| Exercise objective |
Reproduce verbatim the entries below, starting at the line containing "kitchen sink symbol" and ending at the line containing "tap(533, 114)", with both of those lines included.

| Record set |
:::

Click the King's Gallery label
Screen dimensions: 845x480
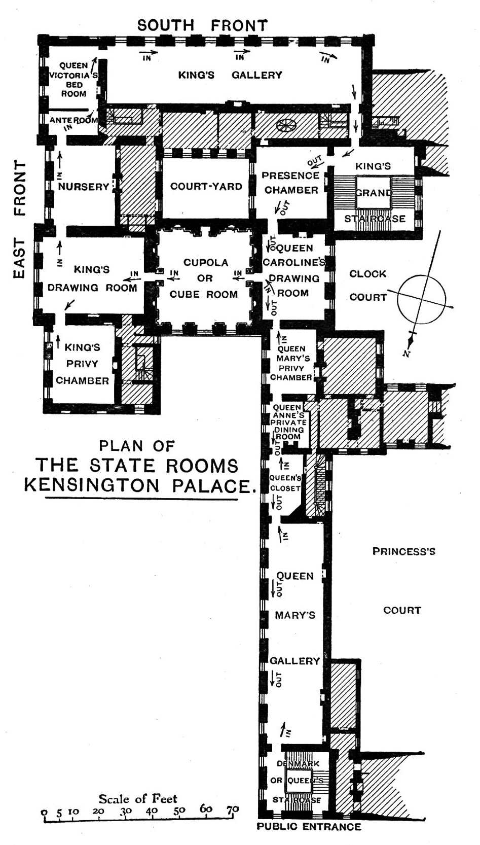click(x=230, y=75)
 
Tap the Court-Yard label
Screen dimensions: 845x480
click(x=206, y=186)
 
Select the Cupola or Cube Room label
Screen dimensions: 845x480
click(x=205, y=278)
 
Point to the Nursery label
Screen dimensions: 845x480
click(x=84, y=187)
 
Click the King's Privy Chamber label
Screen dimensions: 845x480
click(x=82, y=364)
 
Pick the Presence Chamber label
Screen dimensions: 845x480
click(x=290, y=183)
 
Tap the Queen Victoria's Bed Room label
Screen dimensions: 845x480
click(x=74, y=80)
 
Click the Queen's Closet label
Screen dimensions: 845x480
click(x=285, y=483)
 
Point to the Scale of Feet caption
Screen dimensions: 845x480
click(x=138, y=799)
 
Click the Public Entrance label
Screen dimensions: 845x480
click(x=309, y=827)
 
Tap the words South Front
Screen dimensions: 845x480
click(x=202, y=25)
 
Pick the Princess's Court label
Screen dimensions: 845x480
click(x=403, y=580)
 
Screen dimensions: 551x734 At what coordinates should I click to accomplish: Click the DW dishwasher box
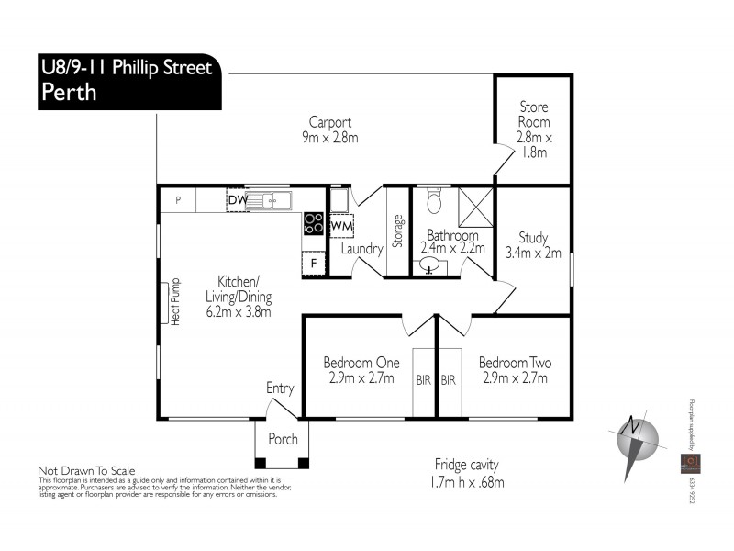tap(238, 199)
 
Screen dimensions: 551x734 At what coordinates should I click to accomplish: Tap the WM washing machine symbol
tap(341, 225)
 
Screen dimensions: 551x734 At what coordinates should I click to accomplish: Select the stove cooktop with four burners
tap(313, 223)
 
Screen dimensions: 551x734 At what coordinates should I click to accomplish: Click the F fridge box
tap(313, 263)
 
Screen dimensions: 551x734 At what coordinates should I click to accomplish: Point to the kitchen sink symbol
tap(272, 199)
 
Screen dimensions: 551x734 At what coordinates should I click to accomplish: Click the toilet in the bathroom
tap(435, 201)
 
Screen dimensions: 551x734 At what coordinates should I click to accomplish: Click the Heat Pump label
tap(172, 300)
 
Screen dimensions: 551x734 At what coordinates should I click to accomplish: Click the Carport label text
tap(330, 122)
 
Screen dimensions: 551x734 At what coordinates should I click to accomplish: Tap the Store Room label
tap(533, 114)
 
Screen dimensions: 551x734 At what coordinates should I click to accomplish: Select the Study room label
tap(533, 236)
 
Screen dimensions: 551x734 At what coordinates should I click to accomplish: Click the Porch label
tap(283, 439)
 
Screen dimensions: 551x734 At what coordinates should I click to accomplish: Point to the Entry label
tap(280, 388)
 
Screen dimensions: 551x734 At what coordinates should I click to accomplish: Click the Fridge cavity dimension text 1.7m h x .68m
tap(467, 482)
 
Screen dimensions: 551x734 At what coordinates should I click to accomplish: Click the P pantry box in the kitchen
tap(179, 199)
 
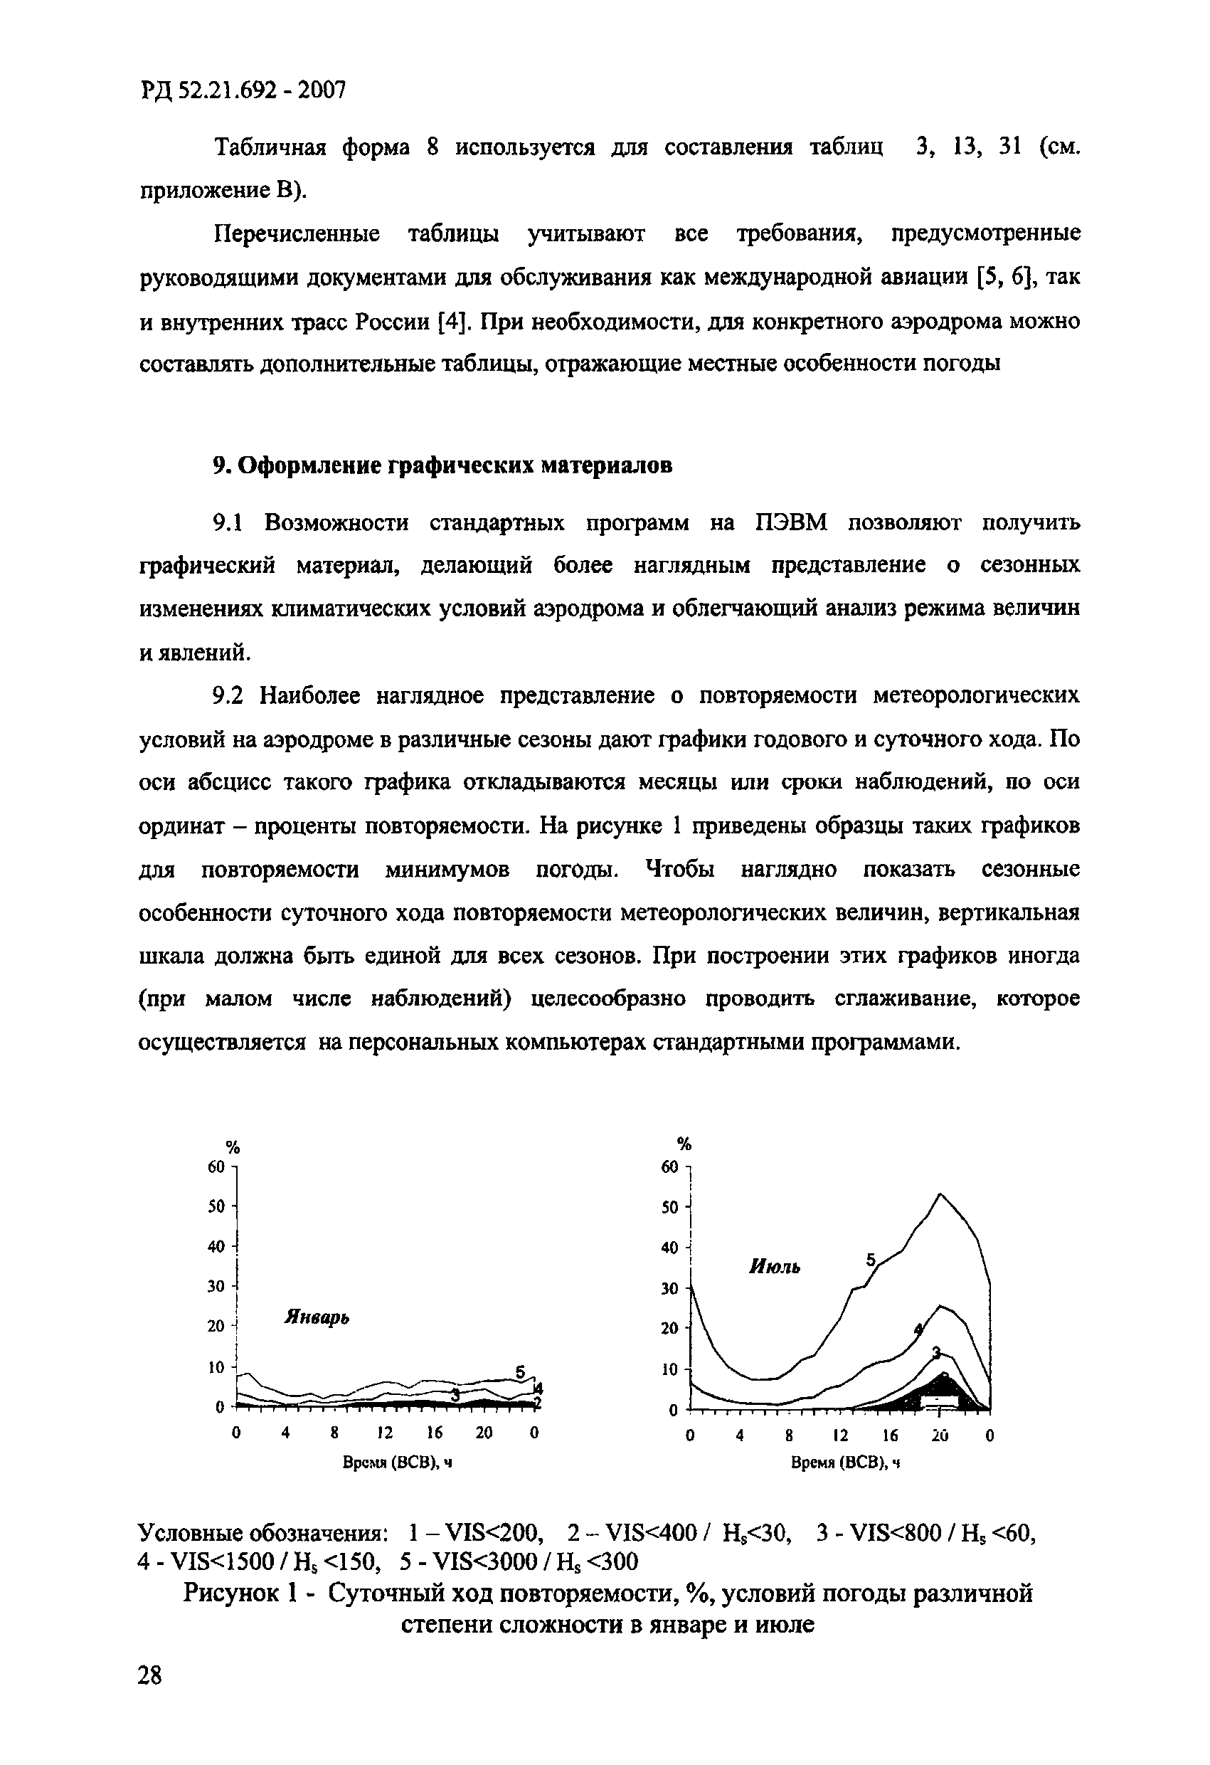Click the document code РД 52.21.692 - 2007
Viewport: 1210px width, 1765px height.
coord(243,90)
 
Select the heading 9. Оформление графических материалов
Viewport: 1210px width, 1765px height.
coord(442,465)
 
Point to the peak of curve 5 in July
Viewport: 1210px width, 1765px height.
coord(940,1195)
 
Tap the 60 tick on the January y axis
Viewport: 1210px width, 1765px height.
coord(216,1166)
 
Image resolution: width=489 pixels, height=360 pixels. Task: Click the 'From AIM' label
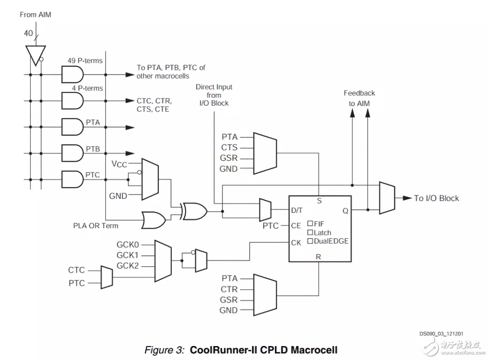[35, 14]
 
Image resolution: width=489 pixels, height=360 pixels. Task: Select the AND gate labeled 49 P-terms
[73, 73]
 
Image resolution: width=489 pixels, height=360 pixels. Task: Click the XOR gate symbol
[194, 211]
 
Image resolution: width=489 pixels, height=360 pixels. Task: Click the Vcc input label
[120, 163]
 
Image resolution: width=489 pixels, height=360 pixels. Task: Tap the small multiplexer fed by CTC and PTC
[106, 277]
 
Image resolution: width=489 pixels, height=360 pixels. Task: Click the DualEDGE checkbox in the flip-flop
[310, 241]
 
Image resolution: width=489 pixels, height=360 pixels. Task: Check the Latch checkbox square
[310, 232]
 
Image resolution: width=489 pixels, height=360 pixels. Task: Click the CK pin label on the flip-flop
[296, 243]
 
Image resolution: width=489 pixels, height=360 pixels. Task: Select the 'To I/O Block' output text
[436, 198]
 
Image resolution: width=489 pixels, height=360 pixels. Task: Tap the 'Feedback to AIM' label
[359, 98]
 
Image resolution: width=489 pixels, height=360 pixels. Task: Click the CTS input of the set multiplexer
[229, 147]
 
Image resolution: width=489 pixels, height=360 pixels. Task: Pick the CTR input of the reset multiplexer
[229, 289]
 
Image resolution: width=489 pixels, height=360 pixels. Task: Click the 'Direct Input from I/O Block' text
[214, 95]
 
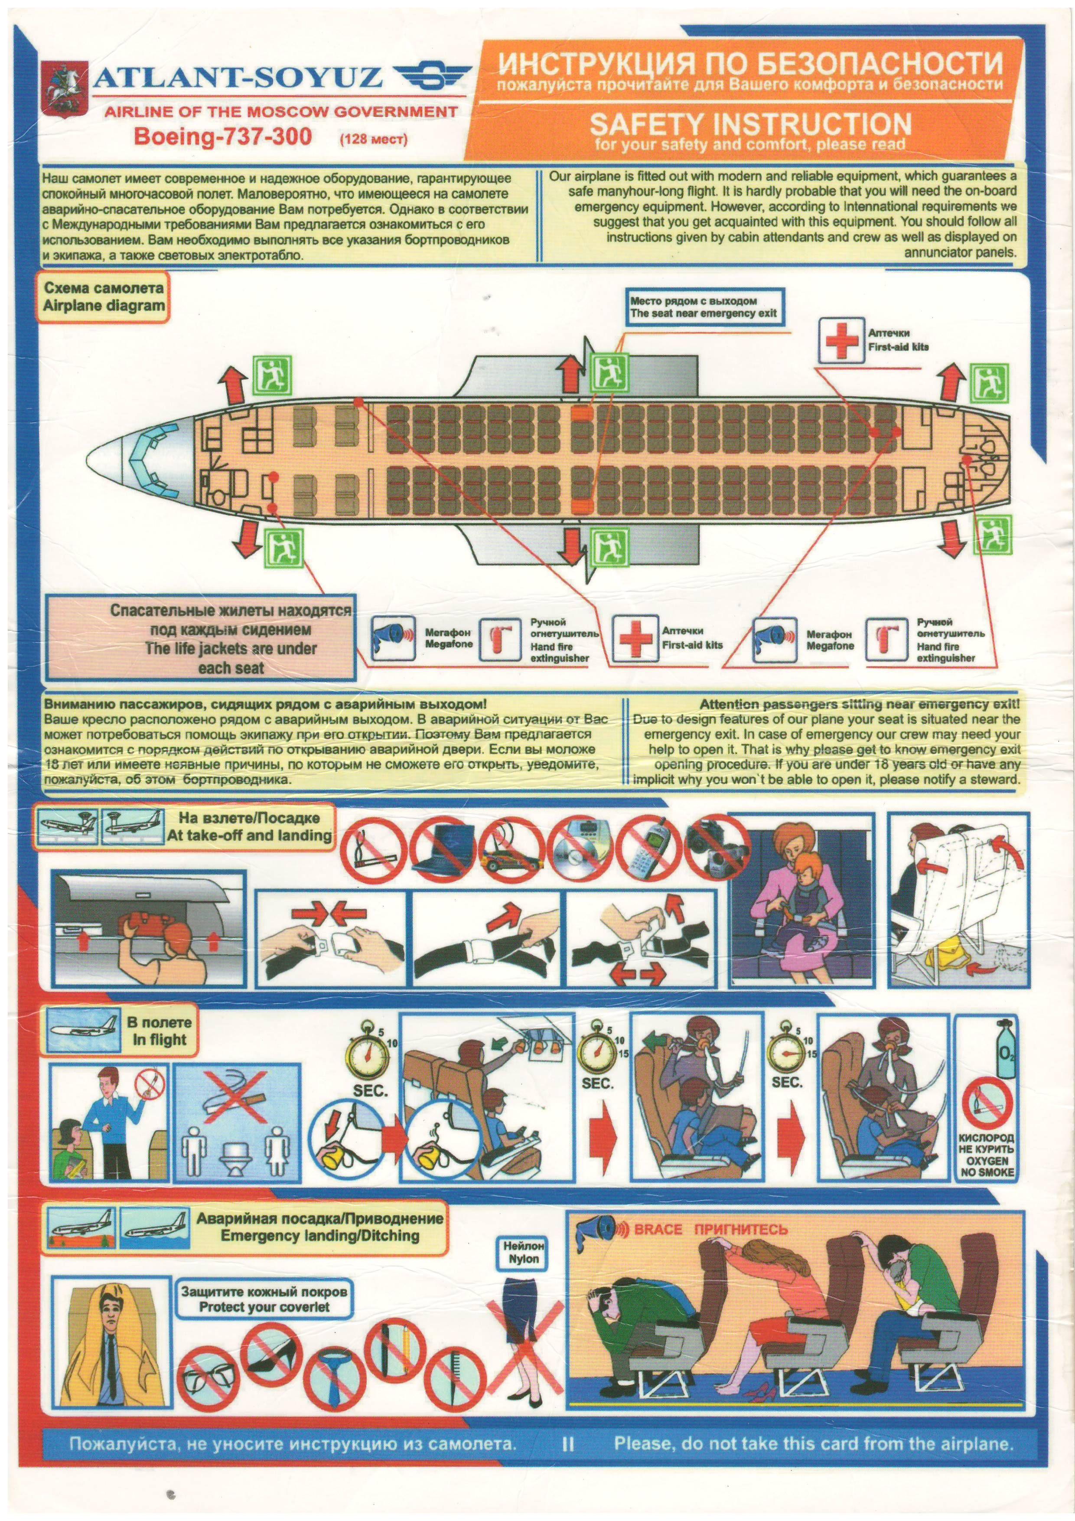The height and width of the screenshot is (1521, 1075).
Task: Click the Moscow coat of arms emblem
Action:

:::

| Solved exercise |
Screen dimensions: 551x734 At what coordinates should I click to accomplish: Point to the kitchen sink symbol
tap(272, 199)
 
Screen dimensions: 551x734 At what coordinates should I click to accomplish: Click the toilet in the bathroom
tap(435, 201)
 
Screen dimensions: 551x734 At what coordinates should I click to accomplish: Click the Heat Pump label
tap(172, 300)
 
Screen dimensions: 551x734 At what coordinates should I click to accomplish: Click the Carport label text
tap(330, 122)
 
Screen dimensions: 551x734 At what coordinates should I click to accomplish: Tap the Store Room label
tap(533, 114)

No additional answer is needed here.